#### Directions
Print exactly the lines from the one containing "Where should I" through the last line of the entries below; the pictures stay out of the copy.

#### Data to examine

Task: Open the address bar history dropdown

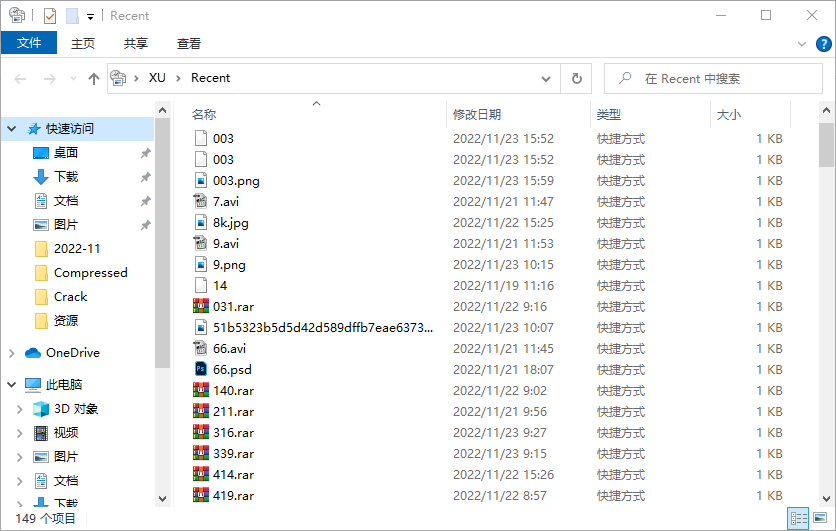Action: tap(546, 78)
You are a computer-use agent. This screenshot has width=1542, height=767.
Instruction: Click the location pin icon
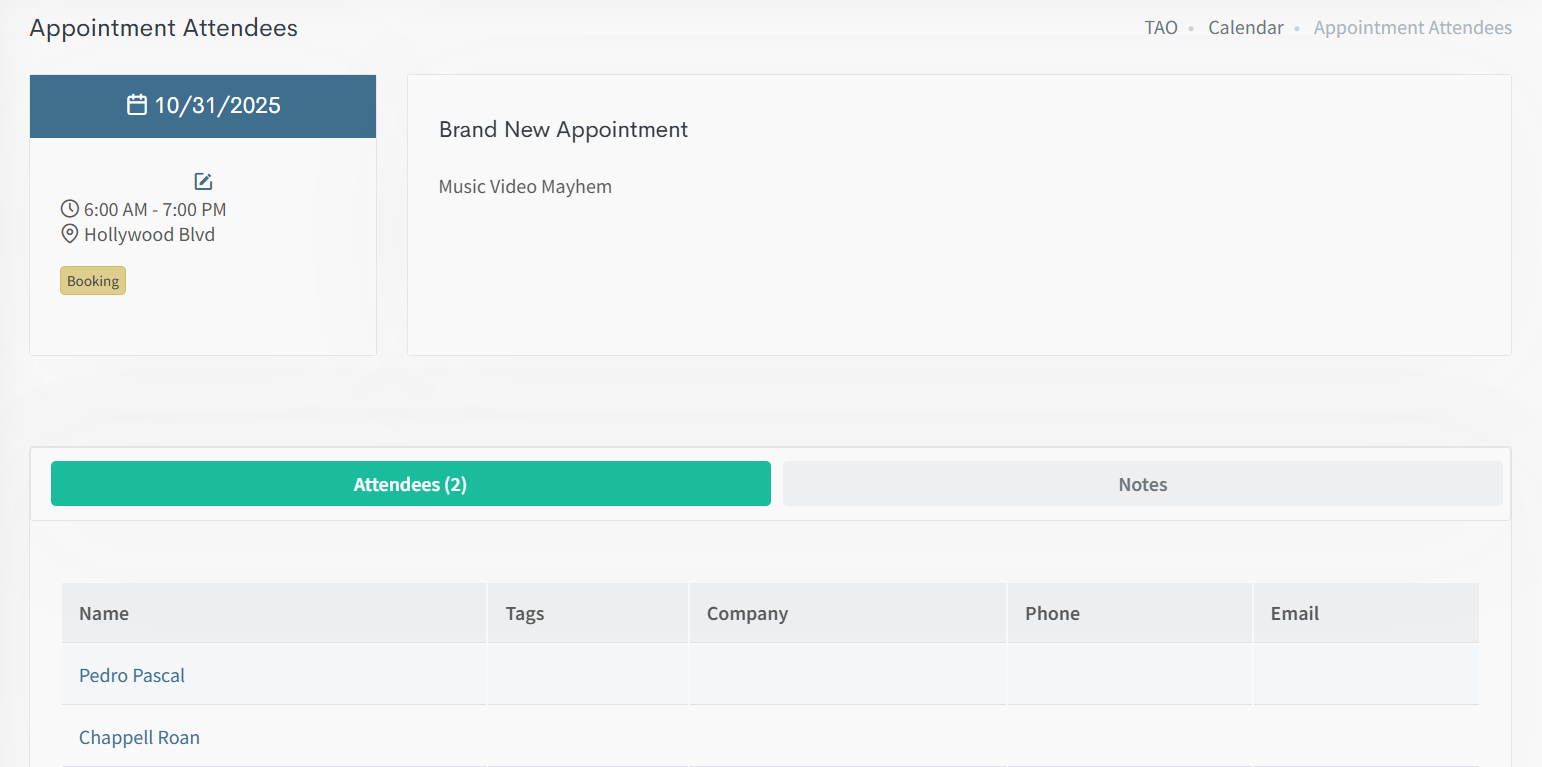(70, 234)
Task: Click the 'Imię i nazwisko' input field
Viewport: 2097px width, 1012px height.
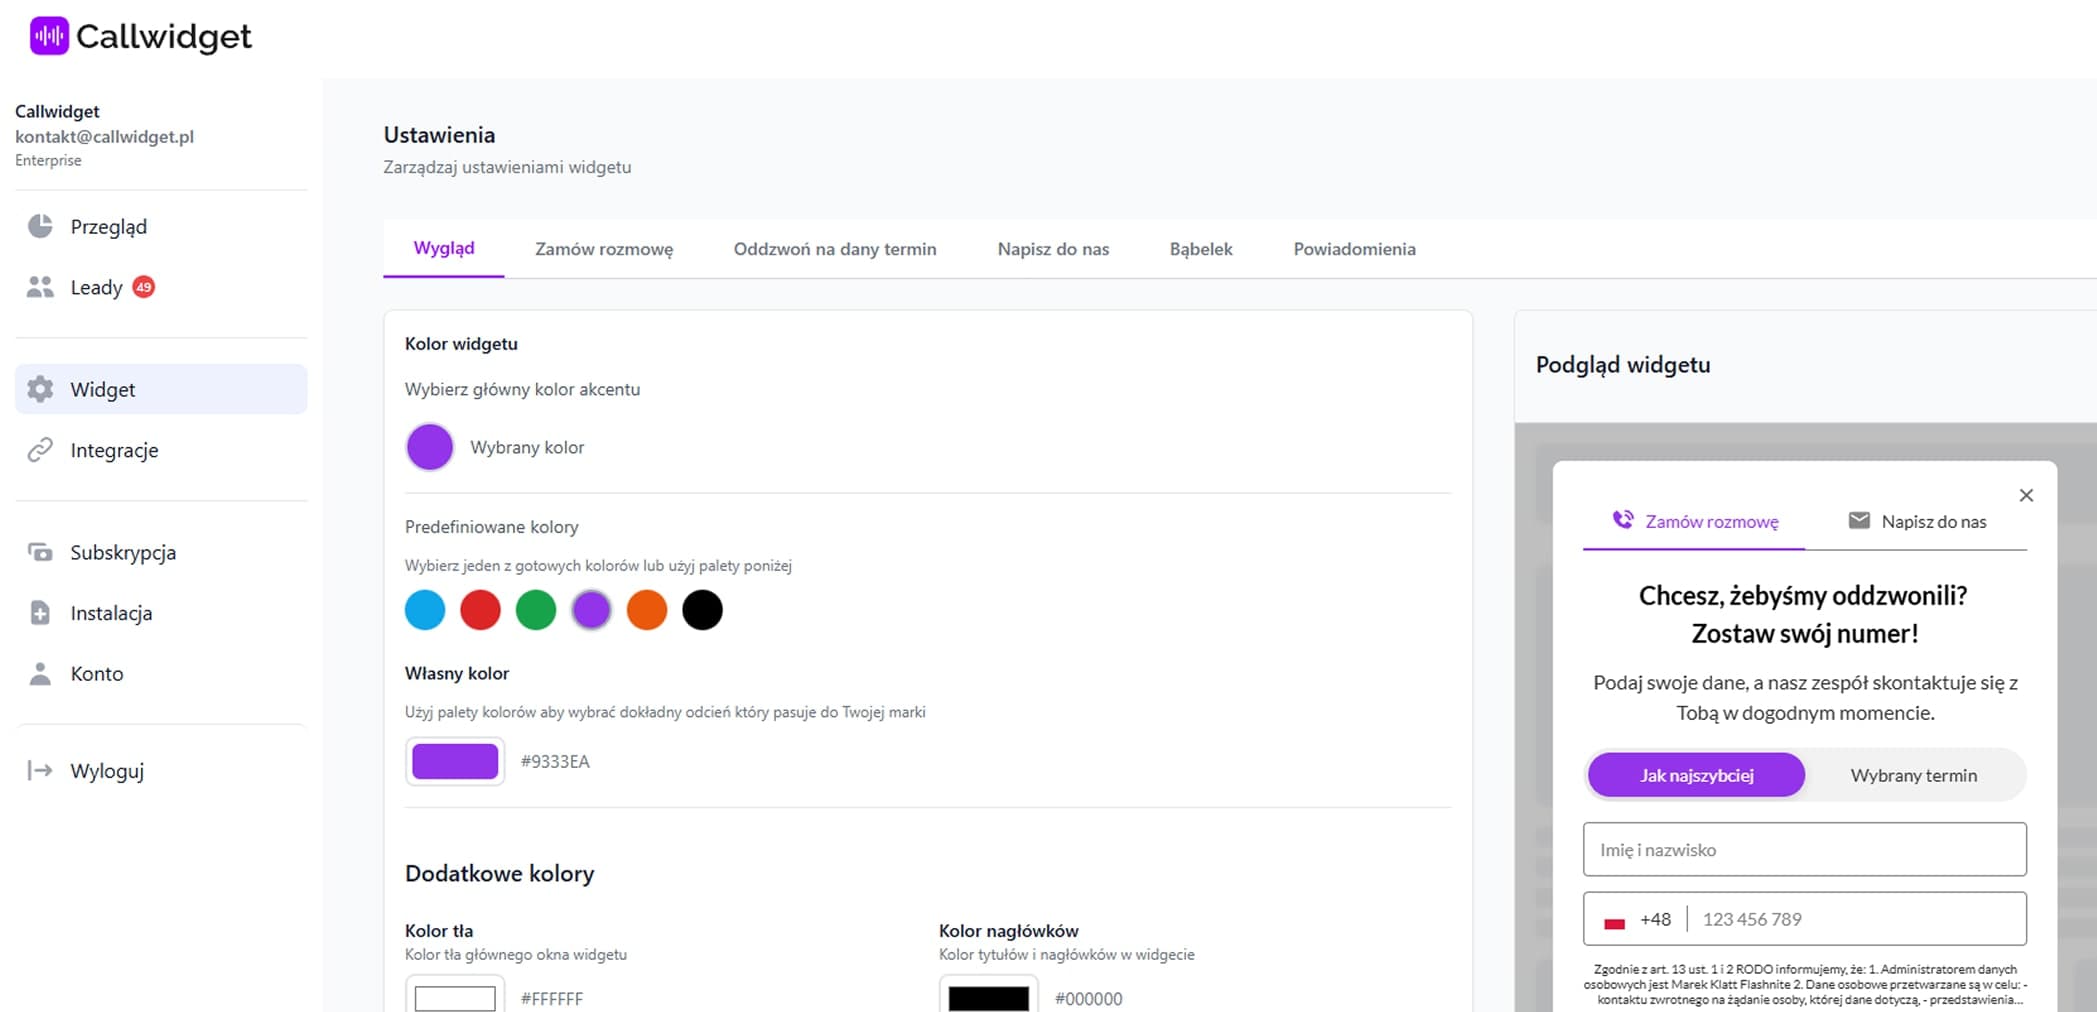Action: [1804, 849]
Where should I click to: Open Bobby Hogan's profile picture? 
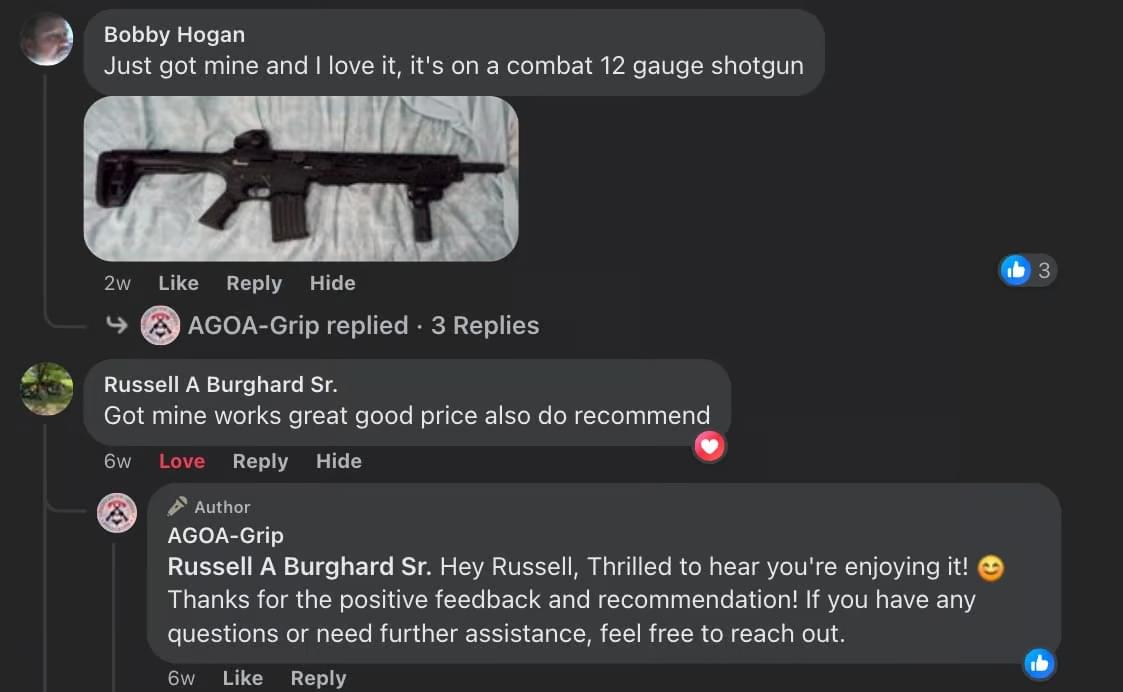point(47,39)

#### Output of the exercise
Where should I click to: Open Bobby Hogan's profile picture? 
point(47,39)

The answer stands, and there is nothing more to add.